Há cem anos, quando as luzes se apagaram

JOÃO CARLOS ESPADA Público 04/08/2014 - 00:27
Em vez de procurar os países "culpados" pela I Guerra, devemos recordar as ideias políticas que a propiciaram.
Hoje à noite, na Abadia de Westminster, será celebrado um serviço religioso em memória de todos os que caíram na I Guerra Mundial. Pelas 22h, as luzes da abadia serão apagadas uma após outra, até restar apenas um ténue candeeiro a petróleo, junto da campa do Soldado Desconhecido.
Às 23h — cem anos depois de o Reino Unido ter declarado guerra à Alemanha, por esta ter invadido a Bélgica — também essa luz será apagada. O mesmo acontecerá em vários edifícios públicos, incluindo o Parlamento. Todos os cidadãos britânicos são convidados a seguir um procedimento semelhante nas suas casas.

***

EXERCÍCIO CURTO A: Transcreva do texto sobre a I Guerra Mundial a passagem entre "Hoje à noite, na" e "do Soldado Desconhecido.", incluindo estas duas partes.
EXERCÍCIO CURTO B: Escreva o que se segue no texto sobre a I Guerra Mundial, a começar depois da última frase apresentada.
As linhas que vêm a seguir não têm nenhuma ligação com o texto sobre a I Guerra Mundial.

MATERIAL RECOLHIDO:
***

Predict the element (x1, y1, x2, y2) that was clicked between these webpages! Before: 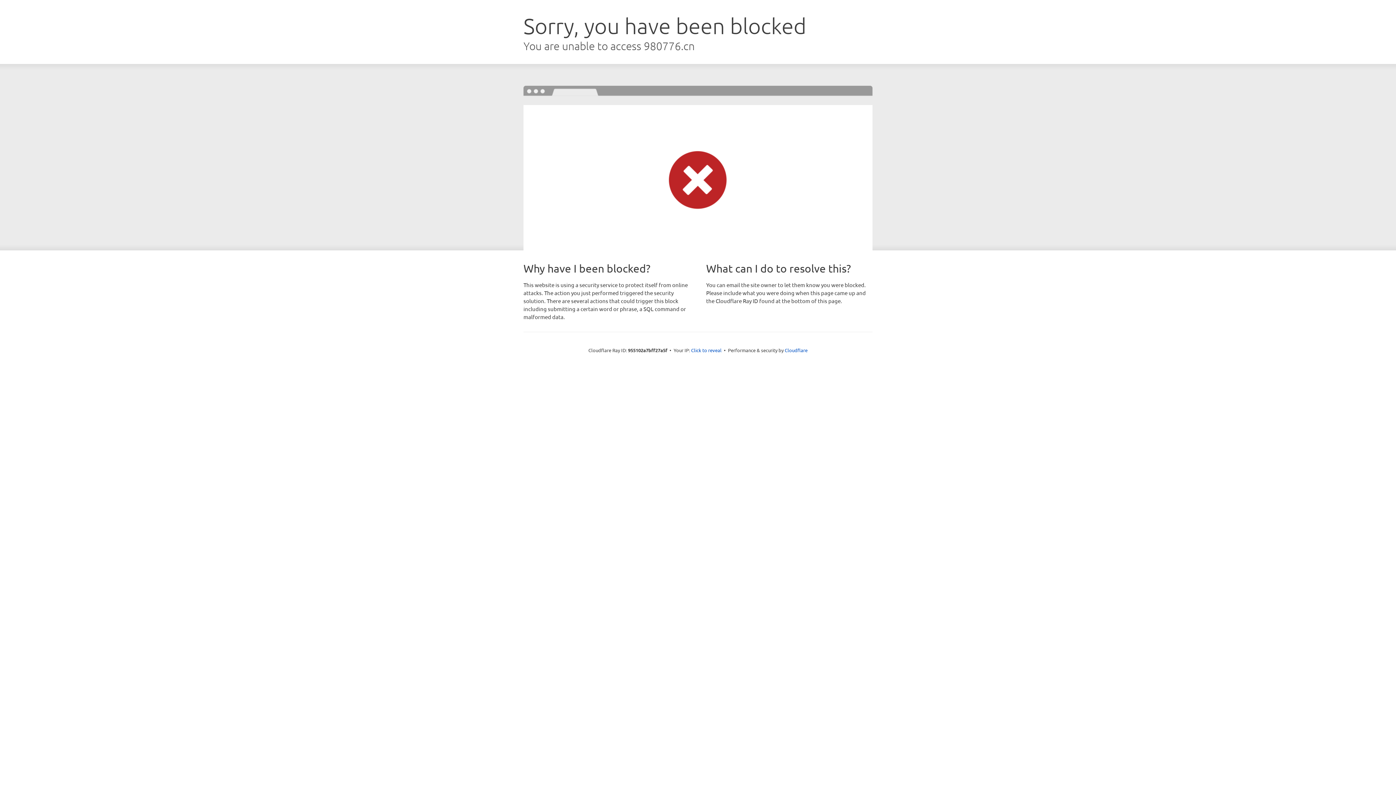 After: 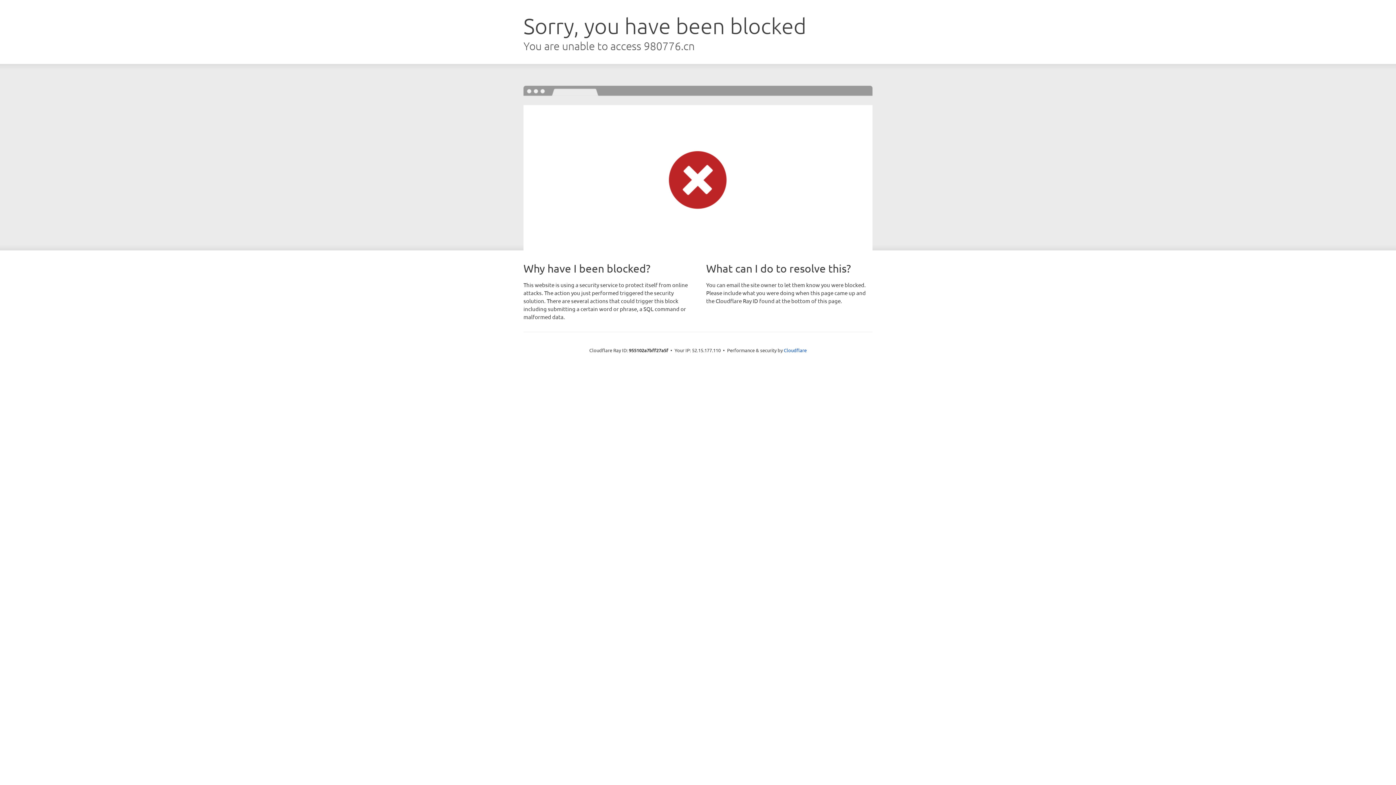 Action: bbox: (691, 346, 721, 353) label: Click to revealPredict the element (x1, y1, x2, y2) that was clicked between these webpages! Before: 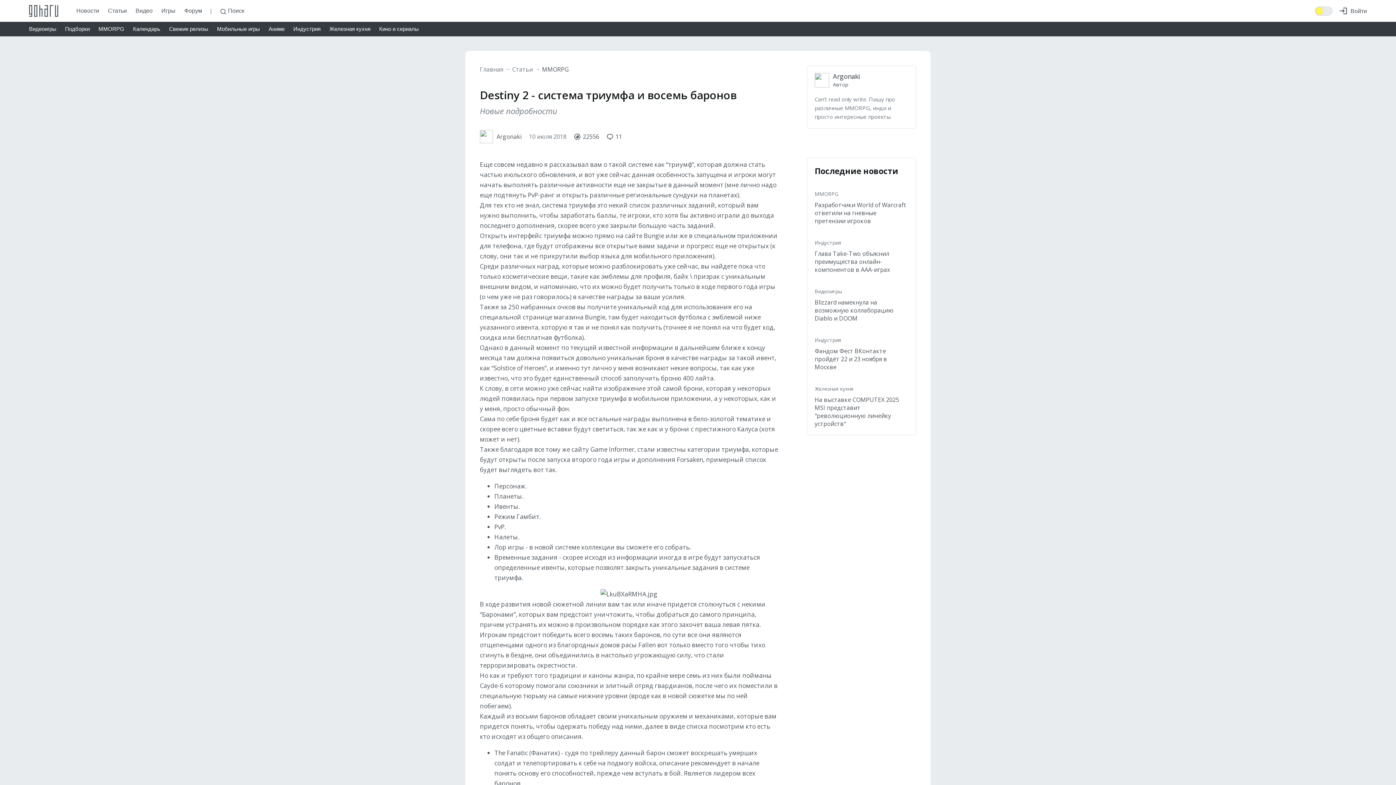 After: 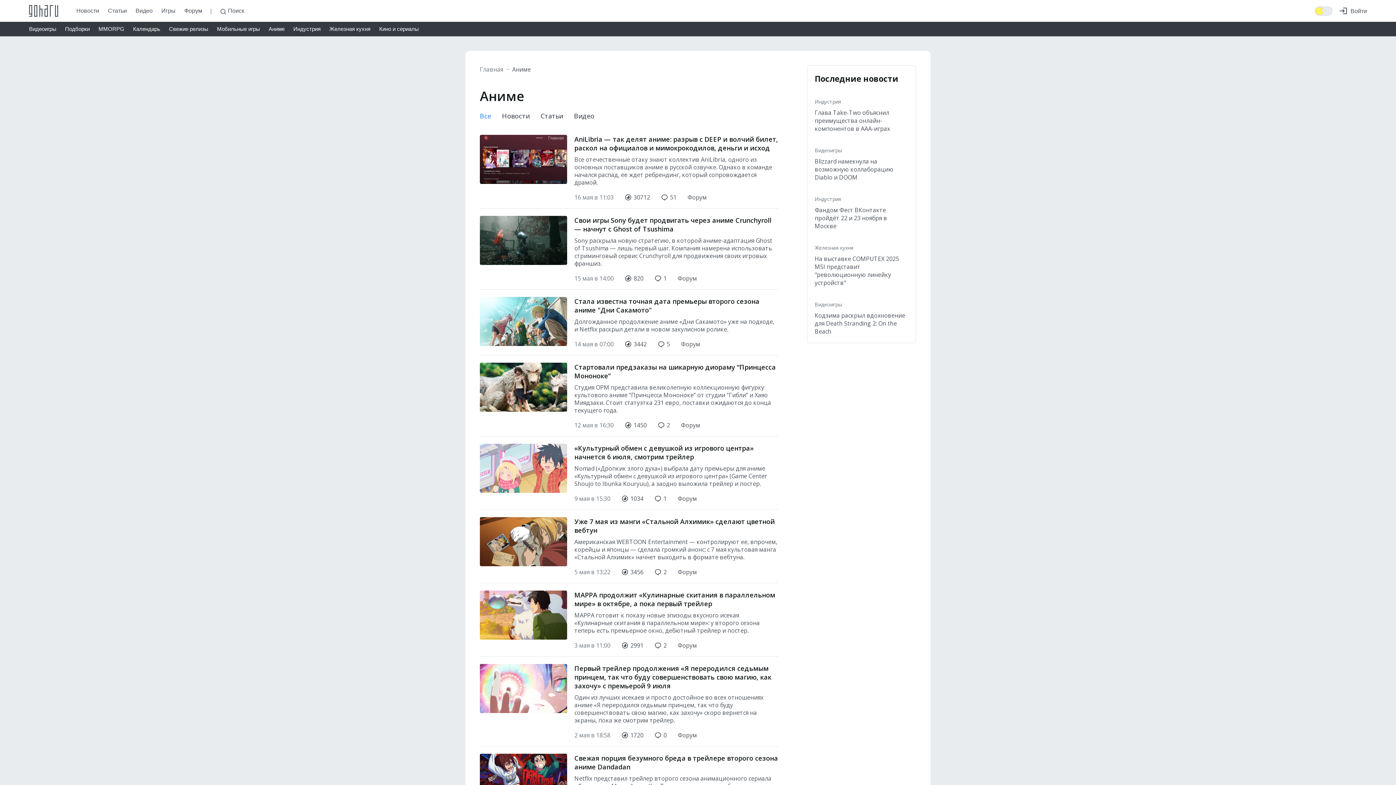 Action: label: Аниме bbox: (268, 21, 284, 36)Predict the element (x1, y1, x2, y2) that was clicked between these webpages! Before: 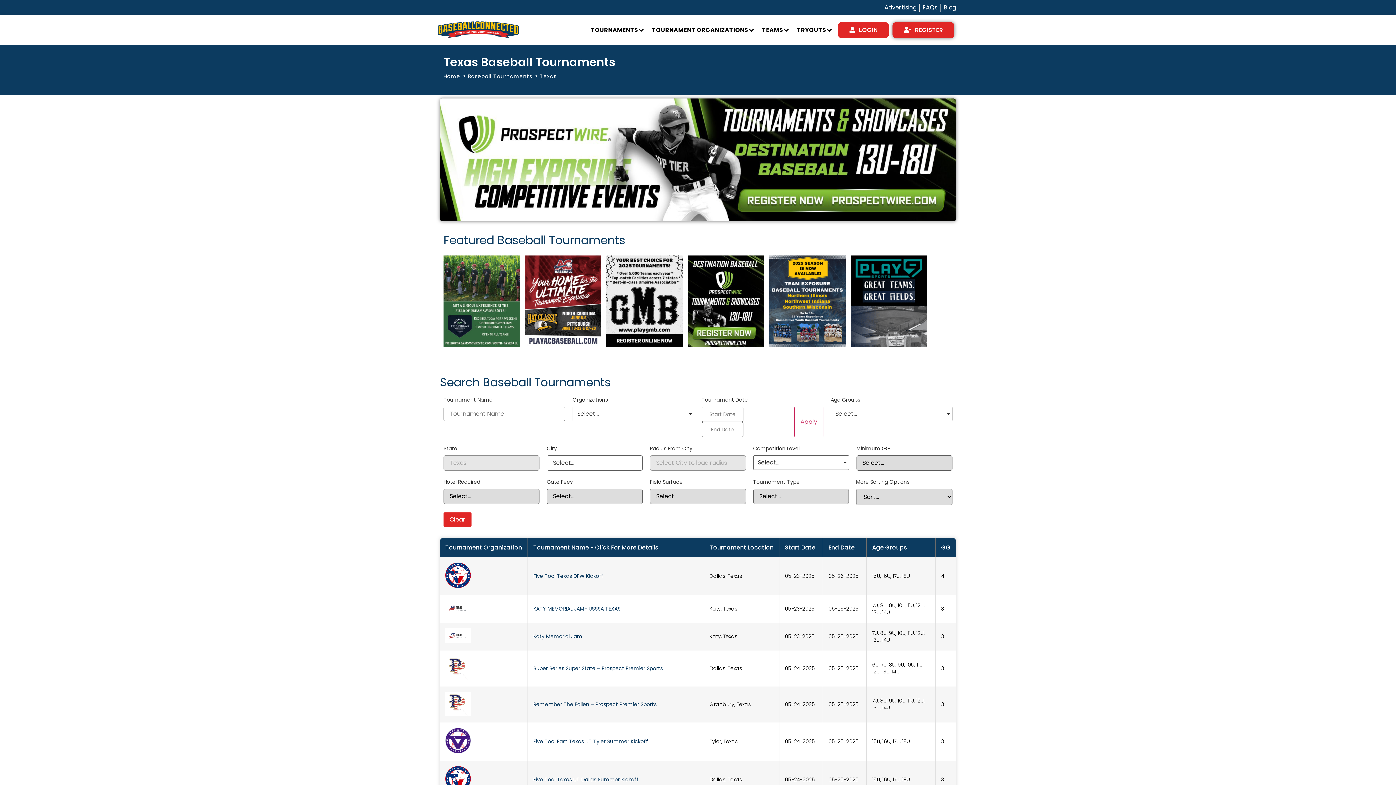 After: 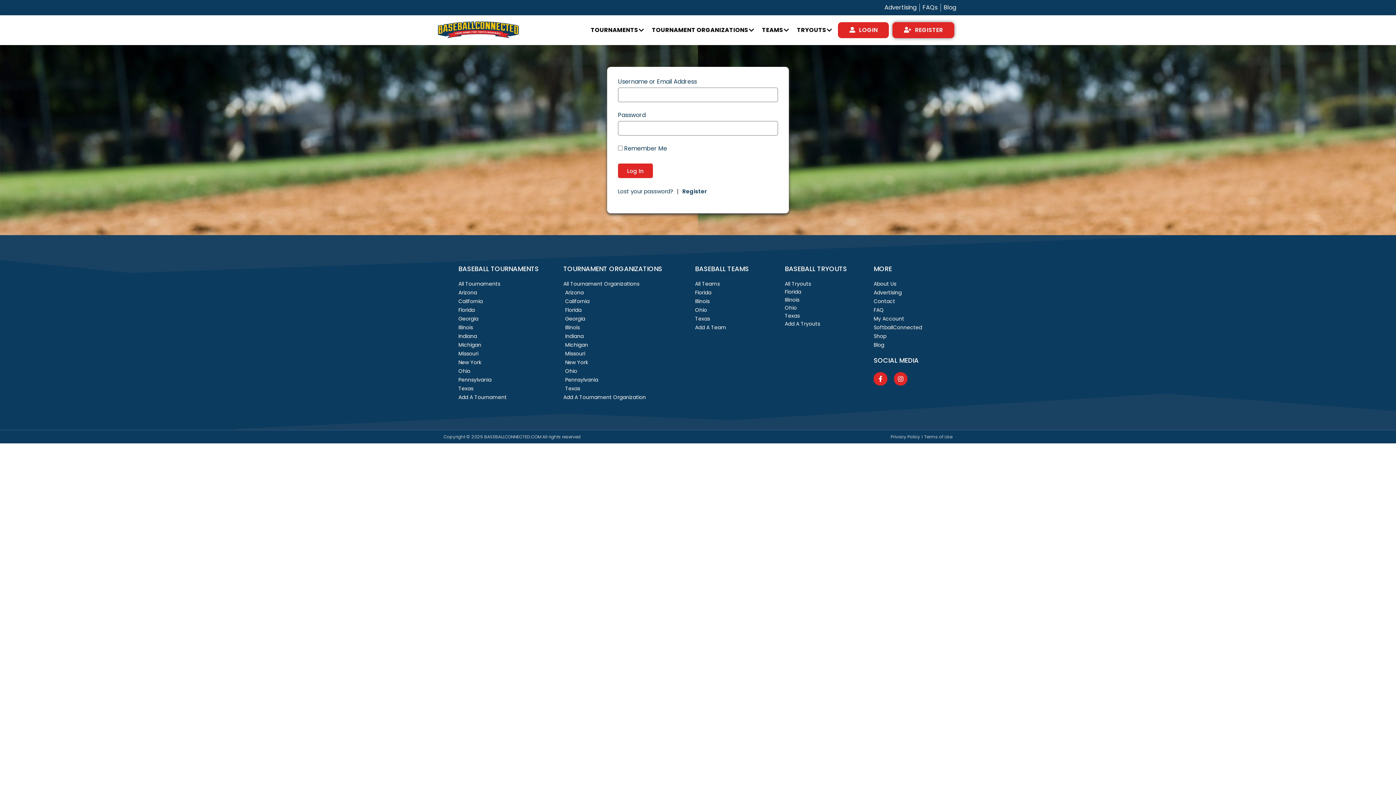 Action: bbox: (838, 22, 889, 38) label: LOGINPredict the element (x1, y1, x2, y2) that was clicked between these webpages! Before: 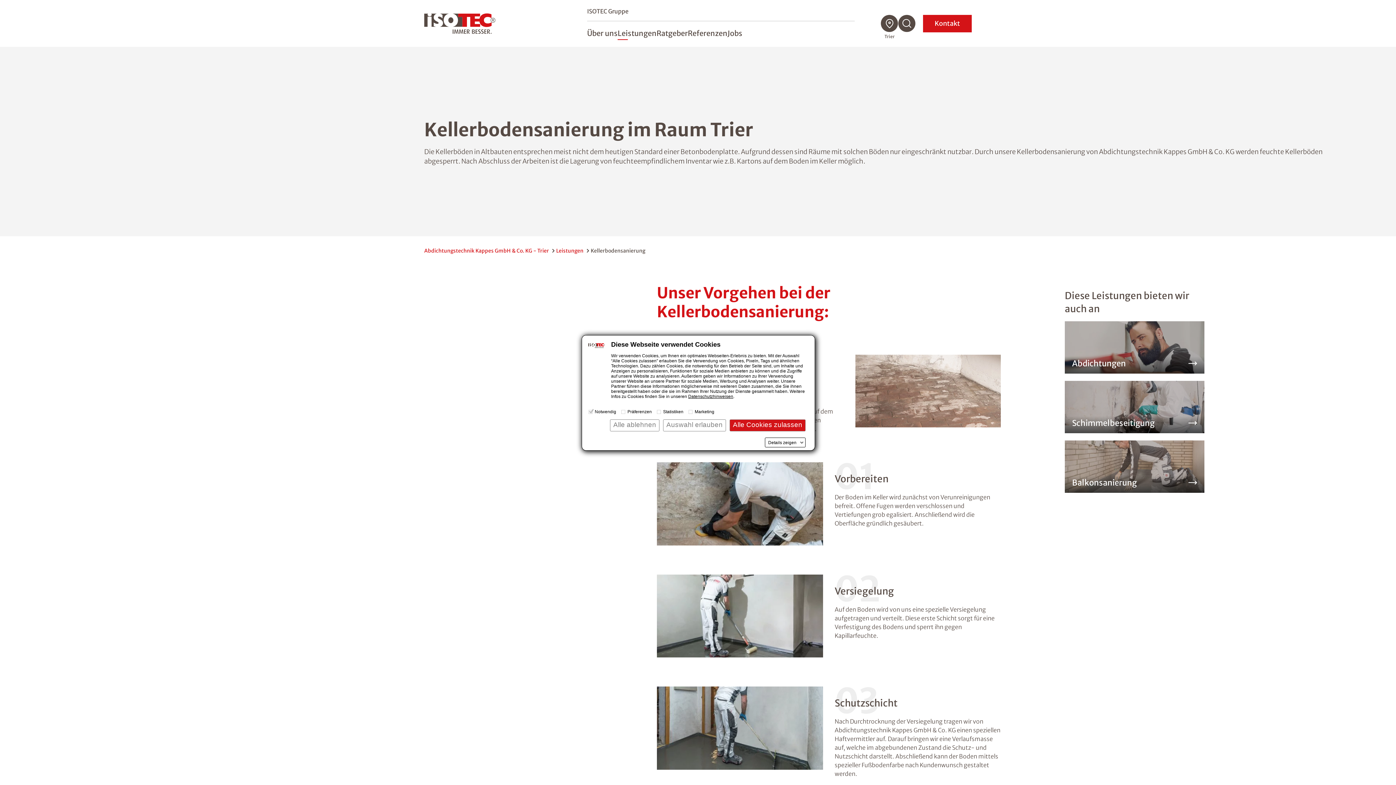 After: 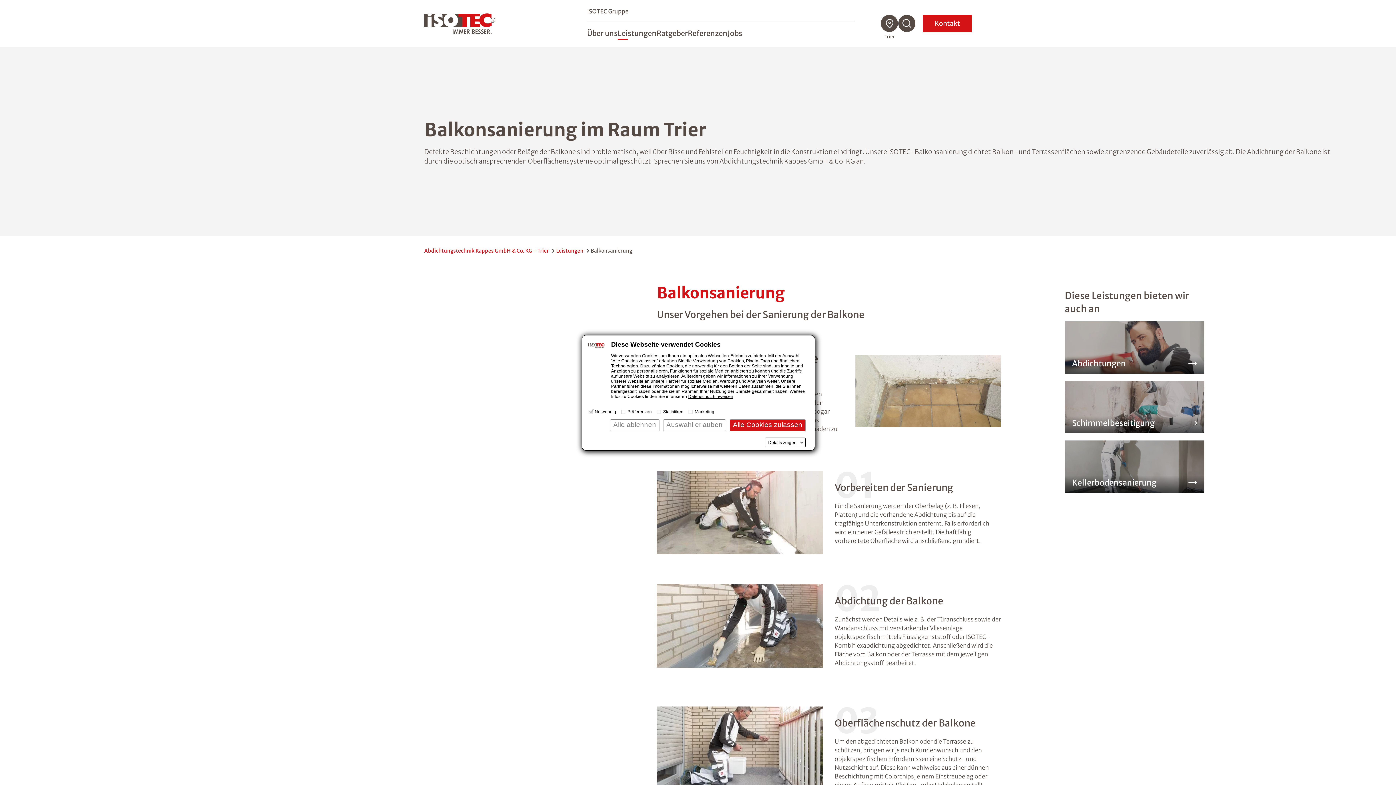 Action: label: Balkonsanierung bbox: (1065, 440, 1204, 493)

***

RESPOSTA ESCRITA A:
Hoje à noite, na Abadia de Westminster, será celebrado um serviço religioso em memória de todos os que caíram na I Guerra Mundial. Pelas 22h, as luzes da abadia serão apagadas uma após outra, até restar apenas um ténue candeeiro a petróleo, junto da campa do Soldado Desconhecido.

RESPOSTA ESCRITA B:
Escrevendo no Telegraph de sábado passado, Charles Moore (biógrafo de Margaret Thatcher e antigo director daquele jornal) recordou que o Reino Unido é o único país europeu "que esteve no lado certo nas duas guerras mundiais, que lhes sobreviveu sem ser conquistado, e que mantém, sem rupturas, o mesmo sistema constitucional que existia antes dessas guerras". Apesar disso, ou por isso mesmo, ele considera totalmente apropriada a forma discreta e inclusiva com que o seu país vai assinalar o centenário da I Guerra Mundial.
Julgo que tem razão. Em vez de procurar os países "culpados" pela I Guerra, devemos recordar as ideias políticas que propiciaram os comportamentos que conduziram à guerra.
Basicamente, essas ideias exprimiam uma reacção contra a atmosfera moral e cultural que presidira aos cem anos de paz e crescimento económico ocorridos entre o fim das guerras napoleónicas (1815) e o início da I Guerra (1914) — um período por vezes designado por Pax Britannica.
Podemos agrupar essas ideias reaccionárias/revolucionárias em três categorias principais: (1) o proteccionismo nacionalista; (2) a ideologia da luta de classes; (3) o niilismo anticristão. Friedrich List (1789-1846), Karl Marx (1818-1883) e Friedrich Nietzsche (1844-1900) foram os autores, entre muitos outros, que mais se celebrizaram na defesa dessas ideias.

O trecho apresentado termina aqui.